| First Author | Cheyette BN | Year | 2002 |
| Journal | Dev Cell | Volume | 2 |
| Issue | 4 | Pages | 449-61 |
| PubMed ID | 11970895 | Mgi Jnum | J:80949 |
| Mgi Id | MGI:2447631 | Doi | 10.1016/s1534-5807(02)00140-5 |
| Citation | Cheyette BN, et al. (2002) Dapper, a Dishevelled-associated antagonist of beta-catenin and JNK signaling, is required for notochord formation. Dev Cell 2(4):449-61 |
| abstractText | Dapper was isolated in a screen for proteins interacting with Dishevelled, a key factor in Wnt signaling. Dapper and Dishevelled colocalize intracellularly and form a complex with Axin, GSK-3, CKI, and beta-catenin. Overexpression of Dapper increases Axin and GSK-3 in this complex, resulting in decreased soluble beta-catenin and decreased activation of beta-catenin-responsive genes.
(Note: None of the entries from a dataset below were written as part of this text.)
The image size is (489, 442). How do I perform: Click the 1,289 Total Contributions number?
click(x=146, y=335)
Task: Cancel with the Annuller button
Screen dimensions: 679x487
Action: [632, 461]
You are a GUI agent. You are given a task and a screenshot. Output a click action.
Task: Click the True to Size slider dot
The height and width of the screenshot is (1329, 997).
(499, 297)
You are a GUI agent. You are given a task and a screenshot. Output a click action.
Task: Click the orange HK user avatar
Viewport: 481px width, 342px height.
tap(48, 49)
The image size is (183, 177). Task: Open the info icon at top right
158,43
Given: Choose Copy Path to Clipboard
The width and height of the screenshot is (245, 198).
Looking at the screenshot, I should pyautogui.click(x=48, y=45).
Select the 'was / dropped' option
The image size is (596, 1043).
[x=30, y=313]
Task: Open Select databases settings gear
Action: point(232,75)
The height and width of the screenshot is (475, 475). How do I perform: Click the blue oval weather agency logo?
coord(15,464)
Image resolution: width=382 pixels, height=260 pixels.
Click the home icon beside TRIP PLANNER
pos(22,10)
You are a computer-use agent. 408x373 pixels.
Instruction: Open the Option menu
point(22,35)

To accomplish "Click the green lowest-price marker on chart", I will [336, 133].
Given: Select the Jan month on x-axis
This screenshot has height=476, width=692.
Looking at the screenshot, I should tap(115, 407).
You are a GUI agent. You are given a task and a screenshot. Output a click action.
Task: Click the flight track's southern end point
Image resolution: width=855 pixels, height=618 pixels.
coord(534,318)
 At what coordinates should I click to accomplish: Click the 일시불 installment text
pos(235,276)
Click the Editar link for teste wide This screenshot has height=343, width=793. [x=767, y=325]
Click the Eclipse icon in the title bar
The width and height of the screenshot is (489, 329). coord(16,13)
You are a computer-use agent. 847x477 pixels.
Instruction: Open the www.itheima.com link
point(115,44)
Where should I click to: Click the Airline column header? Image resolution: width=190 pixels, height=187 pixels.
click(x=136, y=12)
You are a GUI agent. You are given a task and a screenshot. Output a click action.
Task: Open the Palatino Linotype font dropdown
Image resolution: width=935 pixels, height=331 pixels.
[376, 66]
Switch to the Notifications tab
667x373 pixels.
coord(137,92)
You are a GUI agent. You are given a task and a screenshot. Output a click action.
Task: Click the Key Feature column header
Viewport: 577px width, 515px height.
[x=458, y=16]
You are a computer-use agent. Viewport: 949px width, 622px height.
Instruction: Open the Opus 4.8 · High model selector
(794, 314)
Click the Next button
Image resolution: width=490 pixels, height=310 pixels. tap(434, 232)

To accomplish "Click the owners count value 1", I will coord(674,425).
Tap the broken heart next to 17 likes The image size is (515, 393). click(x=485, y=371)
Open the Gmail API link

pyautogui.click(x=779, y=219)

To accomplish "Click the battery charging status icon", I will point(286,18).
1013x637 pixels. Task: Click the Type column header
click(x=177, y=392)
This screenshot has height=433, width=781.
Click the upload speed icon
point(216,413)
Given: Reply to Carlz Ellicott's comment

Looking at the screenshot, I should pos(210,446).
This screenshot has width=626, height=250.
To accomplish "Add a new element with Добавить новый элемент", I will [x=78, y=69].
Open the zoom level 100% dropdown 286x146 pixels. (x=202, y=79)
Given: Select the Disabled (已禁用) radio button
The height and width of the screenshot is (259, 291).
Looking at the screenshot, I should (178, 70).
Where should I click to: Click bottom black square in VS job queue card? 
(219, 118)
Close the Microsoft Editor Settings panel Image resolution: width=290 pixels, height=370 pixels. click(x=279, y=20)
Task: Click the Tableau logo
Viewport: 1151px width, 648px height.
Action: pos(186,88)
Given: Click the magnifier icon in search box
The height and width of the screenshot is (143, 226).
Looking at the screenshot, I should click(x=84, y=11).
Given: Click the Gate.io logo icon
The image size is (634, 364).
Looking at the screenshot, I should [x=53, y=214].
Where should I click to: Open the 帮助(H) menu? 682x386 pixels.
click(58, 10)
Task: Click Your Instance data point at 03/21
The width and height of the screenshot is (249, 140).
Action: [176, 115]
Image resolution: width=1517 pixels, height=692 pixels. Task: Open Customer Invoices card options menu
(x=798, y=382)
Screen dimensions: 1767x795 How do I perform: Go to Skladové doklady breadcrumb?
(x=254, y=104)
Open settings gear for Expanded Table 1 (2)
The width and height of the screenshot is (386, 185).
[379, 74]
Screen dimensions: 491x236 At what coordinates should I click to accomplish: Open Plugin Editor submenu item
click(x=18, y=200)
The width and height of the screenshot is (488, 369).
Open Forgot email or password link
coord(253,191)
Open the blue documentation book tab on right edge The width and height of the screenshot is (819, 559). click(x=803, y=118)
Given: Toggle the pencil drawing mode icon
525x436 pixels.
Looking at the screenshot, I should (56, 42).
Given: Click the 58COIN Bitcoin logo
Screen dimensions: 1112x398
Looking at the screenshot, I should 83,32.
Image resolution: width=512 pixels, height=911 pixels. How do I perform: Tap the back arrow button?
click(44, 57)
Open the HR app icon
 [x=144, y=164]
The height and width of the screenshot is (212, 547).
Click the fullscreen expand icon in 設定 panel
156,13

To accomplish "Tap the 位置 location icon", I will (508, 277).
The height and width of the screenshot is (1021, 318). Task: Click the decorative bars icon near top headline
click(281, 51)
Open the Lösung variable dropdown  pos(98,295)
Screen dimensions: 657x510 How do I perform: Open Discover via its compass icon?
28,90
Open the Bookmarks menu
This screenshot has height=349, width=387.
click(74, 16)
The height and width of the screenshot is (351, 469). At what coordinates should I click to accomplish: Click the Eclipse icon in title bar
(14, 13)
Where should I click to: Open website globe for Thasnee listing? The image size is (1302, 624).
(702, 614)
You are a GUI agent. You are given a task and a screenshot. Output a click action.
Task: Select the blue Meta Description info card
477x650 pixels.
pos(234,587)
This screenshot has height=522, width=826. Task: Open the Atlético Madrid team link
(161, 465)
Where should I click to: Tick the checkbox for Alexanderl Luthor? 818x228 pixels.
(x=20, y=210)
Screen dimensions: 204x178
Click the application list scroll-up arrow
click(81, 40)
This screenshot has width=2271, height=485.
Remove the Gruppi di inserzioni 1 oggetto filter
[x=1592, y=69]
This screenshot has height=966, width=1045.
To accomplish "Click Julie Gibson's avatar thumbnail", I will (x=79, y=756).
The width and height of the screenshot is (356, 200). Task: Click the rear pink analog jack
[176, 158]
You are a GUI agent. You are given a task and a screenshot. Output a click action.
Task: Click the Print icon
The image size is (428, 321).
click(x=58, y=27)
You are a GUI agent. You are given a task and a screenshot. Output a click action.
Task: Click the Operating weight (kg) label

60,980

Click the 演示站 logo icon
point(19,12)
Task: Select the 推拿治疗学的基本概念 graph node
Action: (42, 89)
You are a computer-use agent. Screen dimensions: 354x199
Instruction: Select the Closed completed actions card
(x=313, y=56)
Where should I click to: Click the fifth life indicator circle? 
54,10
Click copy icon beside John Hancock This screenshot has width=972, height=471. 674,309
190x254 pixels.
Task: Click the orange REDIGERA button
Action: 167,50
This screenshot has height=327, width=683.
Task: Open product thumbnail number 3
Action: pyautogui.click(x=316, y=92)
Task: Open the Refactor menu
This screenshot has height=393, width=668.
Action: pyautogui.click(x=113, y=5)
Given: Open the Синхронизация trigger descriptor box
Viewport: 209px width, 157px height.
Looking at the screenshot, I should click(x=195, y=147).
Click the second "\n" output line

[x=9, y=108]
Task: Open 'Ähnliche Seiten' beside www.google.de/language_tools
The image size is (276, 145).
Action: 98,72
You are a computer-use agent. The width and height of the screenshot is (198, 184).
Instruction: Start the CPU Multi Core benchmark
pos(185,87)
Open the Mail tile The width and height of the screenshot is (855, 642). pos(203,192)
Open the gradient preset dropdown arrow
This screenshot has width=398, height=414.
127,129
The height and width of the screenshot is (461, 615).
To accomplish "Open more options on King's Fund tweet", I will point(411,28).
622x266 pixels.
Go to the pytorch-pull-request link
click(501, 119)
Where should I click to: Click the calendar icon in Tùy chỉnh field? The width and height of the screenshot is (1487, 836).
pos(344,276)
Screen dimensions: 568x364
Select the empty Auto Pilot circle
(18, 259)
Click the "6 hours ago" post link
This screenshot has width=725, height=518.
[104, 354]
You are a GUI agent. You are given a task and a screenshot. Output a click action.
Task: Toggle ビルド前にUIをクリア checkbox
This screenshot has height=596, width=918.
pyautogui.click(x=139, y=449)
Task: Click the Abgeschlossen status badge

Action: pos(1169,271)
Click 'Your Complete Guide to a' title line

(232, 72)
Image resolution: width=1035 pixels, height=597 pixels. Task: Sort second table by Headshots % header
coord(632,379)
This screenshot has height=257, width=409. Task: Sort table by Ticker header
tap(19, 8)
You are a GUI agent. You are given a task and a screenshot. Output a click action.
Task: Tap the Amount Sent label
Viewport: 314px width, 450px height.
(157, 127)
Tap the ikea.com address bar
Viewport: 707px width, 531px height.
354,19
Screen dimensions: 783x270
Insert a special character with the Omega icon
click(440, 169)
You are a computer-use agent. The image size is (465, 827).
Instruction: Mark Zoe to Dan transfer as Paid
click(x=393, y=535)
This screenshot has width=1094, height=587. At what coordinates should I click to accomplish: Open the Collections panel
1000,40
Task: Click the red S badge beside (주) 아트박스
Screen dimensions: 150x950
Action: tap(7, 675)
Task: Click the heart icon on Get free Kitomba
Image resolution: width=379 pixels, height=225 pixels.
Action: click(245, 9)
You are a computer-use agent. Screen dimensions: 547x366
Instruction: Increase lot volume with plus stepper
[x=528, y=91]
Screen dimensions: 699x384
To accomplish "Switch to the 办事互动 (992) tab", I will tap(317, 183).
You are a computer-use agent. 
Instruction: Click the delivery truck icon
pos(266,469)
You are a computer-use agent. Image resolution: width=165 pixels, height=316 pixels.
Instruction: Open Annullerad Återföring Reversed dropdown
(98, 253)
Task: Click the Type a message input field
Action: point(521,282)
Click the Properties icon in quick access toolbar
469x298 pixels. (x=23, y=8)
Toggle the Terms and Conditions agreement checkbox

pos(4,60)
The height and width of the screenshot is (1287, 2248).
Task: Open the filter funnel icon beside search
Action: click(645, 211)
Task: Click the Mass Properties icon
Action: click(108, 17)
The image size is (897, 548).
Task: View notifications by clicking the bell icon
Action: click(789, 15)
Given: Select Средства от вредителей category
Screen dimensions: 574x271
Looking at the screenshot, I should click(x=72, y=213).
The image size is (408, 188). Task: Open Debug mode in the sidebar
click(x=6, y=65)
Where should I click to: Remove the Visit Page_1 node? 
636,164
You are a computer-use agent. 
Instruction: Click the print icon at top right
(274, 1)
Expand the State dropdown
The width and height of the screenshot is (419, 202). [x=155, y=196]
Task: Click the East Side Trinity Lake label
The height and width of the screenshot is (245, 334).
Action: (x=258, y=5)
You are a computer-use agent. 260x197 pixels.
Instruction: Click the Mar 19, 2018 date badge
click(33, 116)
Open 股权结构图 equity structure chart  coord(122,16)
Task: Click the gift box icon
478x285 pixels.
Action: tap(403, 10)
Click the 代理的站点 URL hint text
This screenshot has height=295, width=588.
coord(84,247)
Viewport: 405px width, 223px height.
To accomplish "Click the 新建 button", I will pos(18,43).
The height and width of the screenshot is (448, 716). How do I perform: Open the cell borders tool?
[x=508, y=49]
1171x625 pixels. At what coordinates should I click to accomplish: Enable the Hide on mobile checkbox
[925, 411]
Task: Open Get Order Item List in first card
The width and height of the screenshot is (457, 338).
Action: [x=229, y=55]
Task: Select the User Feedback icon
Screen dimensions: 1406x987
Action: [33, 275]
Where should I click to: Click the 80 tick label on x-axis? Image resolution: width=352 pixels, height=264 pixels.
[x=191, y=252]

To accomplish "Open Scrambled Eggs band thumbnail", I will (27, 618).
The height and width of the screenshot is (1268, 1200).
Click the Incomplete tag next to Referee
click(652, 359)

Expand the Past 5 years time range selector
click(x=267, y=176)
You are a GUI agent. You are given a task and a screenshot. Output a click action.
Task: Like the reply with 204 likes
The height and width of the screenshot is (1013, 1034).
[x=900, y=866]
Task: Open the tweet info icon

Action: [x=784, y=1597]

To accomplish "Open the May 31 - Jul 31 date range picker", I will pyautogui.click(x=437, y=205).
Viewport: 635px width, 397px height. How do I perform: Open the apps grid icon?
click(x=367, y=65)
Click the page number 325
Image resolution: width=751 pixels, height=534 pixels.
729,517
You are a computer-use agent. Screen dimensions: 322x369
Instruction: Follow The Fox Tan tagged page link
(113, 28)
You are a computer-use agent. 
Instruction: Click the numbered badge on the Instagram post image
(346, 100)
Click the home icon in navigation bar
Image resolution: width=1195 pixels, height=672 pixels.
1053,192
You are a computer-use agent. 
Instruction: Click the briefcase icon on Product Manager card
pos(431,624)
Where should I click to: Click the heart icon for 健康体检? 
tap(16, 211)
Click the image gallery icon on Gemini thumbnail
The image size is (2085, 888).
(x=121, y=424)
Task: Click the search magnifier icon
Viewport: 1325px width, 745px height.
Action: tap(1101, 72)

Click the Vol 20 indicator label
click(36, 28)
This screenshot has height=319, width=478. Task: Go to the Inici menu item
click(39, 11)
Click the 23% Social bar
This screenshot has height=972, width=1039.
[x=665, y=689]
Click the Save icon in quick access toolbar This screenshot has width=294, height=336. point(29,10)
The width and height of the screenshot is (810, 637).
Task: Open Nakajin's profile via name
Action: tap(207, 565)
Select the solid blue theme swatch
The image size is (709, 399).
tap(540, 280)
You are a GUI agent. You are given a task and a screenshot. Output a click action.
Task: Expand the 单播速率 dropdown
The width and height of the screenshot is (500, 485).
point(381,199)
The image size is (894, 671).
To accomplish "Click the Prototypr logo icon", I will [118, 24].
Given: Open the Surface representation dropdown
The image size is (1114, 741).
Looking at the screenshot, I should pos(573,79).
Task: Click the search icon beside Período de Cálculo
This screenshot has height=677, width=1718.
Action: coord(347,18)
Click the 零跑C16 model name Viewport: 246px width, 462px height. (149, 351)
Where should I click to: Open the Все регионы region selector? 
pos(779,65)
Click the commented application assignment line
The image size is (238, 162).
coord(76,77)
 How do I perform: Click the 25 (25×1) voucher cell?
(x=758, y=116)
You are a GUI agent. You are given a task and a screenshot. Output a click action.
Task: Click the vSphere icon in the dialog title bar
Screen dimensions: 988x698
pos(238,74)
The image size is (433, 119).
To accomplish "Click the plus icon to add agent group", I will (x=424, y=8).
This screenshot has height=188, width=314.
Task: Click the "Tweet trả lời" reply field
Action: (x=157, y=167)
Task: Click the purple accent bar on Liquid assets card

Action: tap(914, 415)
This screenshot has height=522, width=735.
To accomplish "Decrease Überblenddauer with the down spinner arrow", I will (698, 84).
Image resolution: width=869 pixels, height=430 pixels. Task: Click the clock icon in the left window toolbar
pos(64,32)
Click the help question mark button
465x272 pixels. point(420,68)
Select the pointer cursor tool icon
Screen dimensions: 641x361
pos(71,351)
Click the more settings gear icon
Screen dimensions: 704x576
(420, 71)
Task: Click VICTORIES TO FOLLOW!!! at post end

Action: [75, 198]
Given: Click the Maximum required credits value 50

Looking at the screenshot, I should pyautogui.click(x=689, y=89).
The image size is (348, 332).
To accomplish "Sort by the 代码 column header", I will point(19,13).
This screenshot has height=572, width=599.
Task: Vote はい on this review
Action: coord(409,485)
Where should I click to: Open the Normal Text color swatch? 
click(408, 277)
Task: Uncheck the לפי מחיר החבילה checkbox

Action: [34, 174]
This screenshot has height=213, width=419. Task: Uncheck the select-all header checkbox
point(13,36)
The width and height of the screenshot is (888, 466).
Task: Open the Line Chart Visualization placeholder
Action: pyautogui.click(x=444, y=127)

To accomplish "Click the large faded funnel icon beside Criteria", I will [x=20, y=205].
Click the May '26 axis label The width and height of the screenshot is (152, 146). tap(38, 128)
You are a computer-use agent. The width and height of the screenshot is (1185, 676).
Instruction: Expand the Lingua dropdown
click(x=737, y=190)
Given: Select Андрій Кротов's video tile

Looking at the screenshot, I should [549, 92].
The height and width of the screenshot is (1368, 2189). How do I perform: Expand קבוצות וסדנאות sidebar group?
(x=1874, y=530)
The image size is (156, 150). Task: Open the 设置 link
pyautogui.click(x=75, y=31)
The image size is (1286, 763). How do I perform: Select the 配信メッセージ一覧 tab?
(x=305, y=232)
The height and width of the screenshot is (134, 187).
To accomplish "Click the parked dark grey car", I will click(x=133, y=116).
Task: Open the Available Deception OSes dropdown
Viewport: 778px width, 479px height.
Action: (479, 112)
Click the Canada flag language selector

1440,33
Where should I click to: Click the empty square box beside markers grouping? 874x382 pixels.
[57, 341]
Dapper also inhibits activation by Dishevelled of c-Jun N-terminal kinase (JNK), a component of beta-catenin-independent Frizzled signaling. Inhibition of Dapper activates both beta-catenin-responsive genes and an AP1-responsive promoter, demonstrating that Dapper is a general Dishevelled antagonist. Depletion of maternal Dapper RNA from Xenopus embryos results in loss of notochord and head structures, demonstrating that Dapper is required for normal vertebrate development. |